Kris Kowdley, MD, FACP, FACG, AGAF, FAASLD: I must say Steve is right. I’ve anecdotally been concerned about using rifampin because I had patients who developed hepatotoxicity and therefore, I’m afraid to use it, but it does work for some patients. I think the key is if you’re going to use obeticholic acid, first recognize that the vast majority of our patients with PBC will have pruritus at some point. So that is not a reason to not consider using obeticholic acid. Also, as you mentioned, that if you start at 5 mg and go to 10 as opposed to starting at 10, what the POISE trial showed was that discontinuation due to itching is only seen in 1% versus 10%. So patients do acclimate to the itching, and in my experience, it’s really in the first few weeks that you need to really counsel the patient about skin hygiene: using an aloe-based, not a water-based, lotion; keeping the nails short; avoiding hot showers; and that kind of thing. It is just really important to emphasize. Most patients can get through it. Any additional comments about managing pruritus? I think the other drug that’s often mentioned is naltrexone. Have any of you used it? I’ve only used it once. The patient didn’t tolerate it that well, but it is in the kind of stepwise approach.

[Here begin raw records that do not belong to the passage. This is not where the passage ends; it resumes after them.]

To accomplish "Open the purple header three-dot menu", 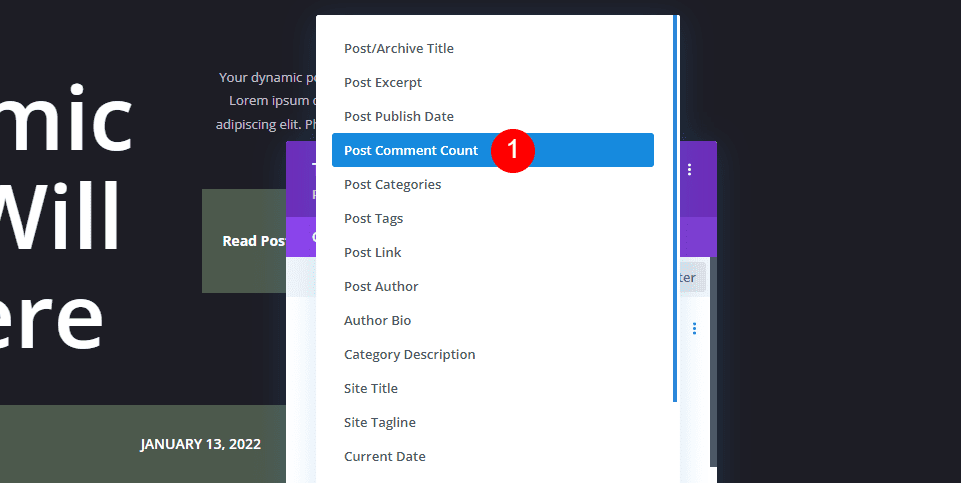I will click(x=690, y=170).
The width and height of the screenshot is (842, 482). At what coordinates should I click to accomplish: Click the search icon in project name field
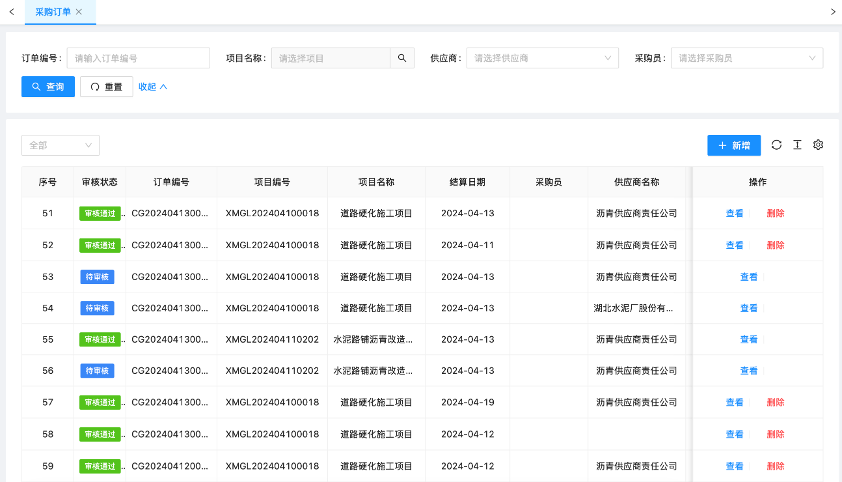point(402,58)
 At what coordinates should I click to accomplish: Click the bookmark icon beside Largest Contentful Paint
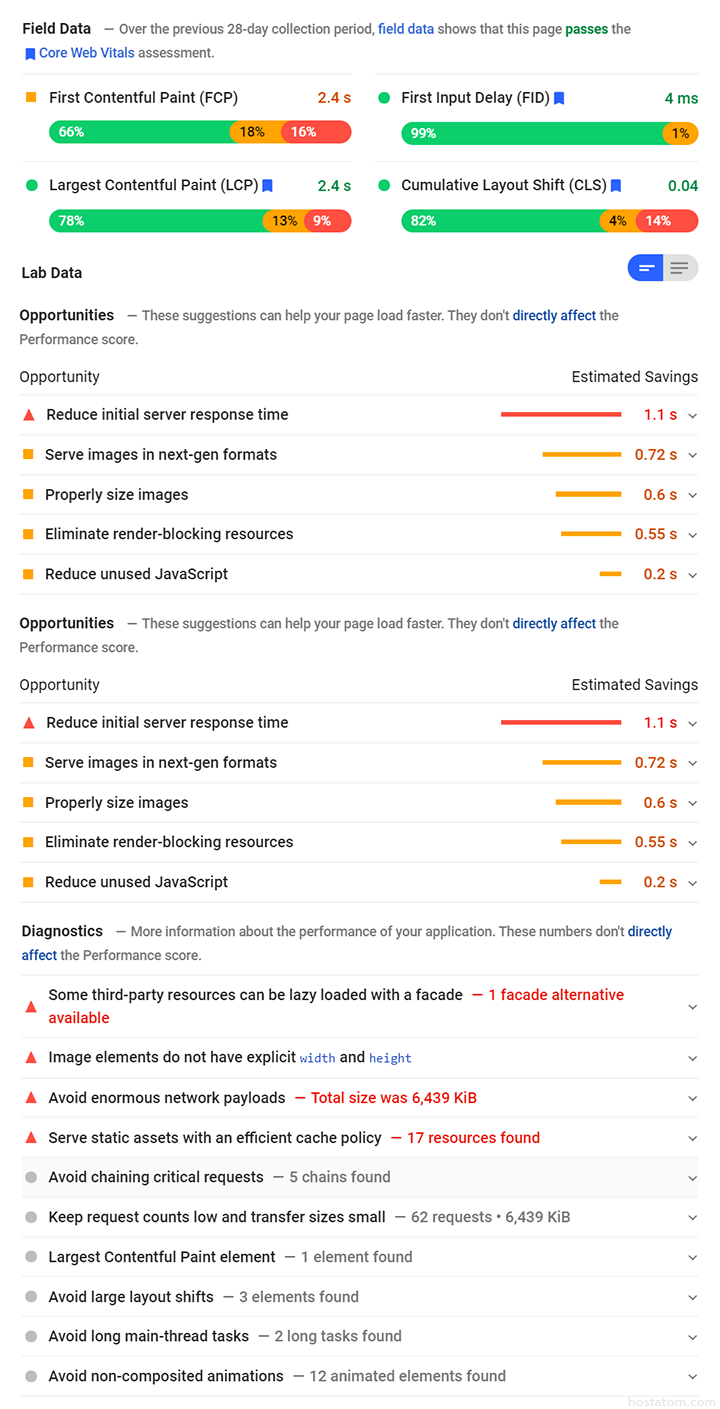267,185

David Victor III, MD: I’ve used it once, and it was moderately effective but financially unpalatable to the patient…. I think you hit on the most important part, is that when you initiate obeticholic acid, you are changing the bile acid milieu. If the patient is used to itching from the PBC they’ve had for many, many years, you’re changing their itch. The noise or the sound is going to be different. If you think of it like a candle, when you change the scent of a candle in your house, it’s very potent the first few hours and then you kind of get used to it. So you prepare your patient for, “You are going to itch. It’s going to be different. You will become somewhat used to it and this will be your new itching. It’s not any worse,” and get them on lotion before they start, and make sure that they’re not doing things that will exacerbate their problem. I’ve had a lot of good uptake by telling them that they will have this adverse effect and “Here’s what you do to prevent it from being terrible.” Cutting the fingernails was one I learned by mistake, by not telling people to cut their fingernails and having significant excoriations that, once started, are almost impossible to get the patient back to stable. I really think that setting expectations with patients that they will have symptoms and telling them ways to prevent the symptoms from being life-altering, and making sure that they sleep are important. I’ve had pretty good uptake. I’ve only had 1 patient stop medicine for itching in all of the dozens of patients I’ve treated with obeticholic acid.

Kris Kowdley, MD, FACP, FACG, AGAF, FAASLD: I think those are good practical pearls. Regarding cholestyramine, I would say certainly my mentor, Marshall Kaplan, MD, always told me that if a patient is itching badly enough, they won’t complain about the cholestyramine. The ones who aren’t itching that much that you put on cholestyramine are the ones who will complain of the adverse effects. I think we need to use cholestyramine without fear, encourage our patients to stay on it. And as you alluded to, Steve, there are new therapies now in clinical trials such as IBAT inhibitors that promise additional relief for our patients.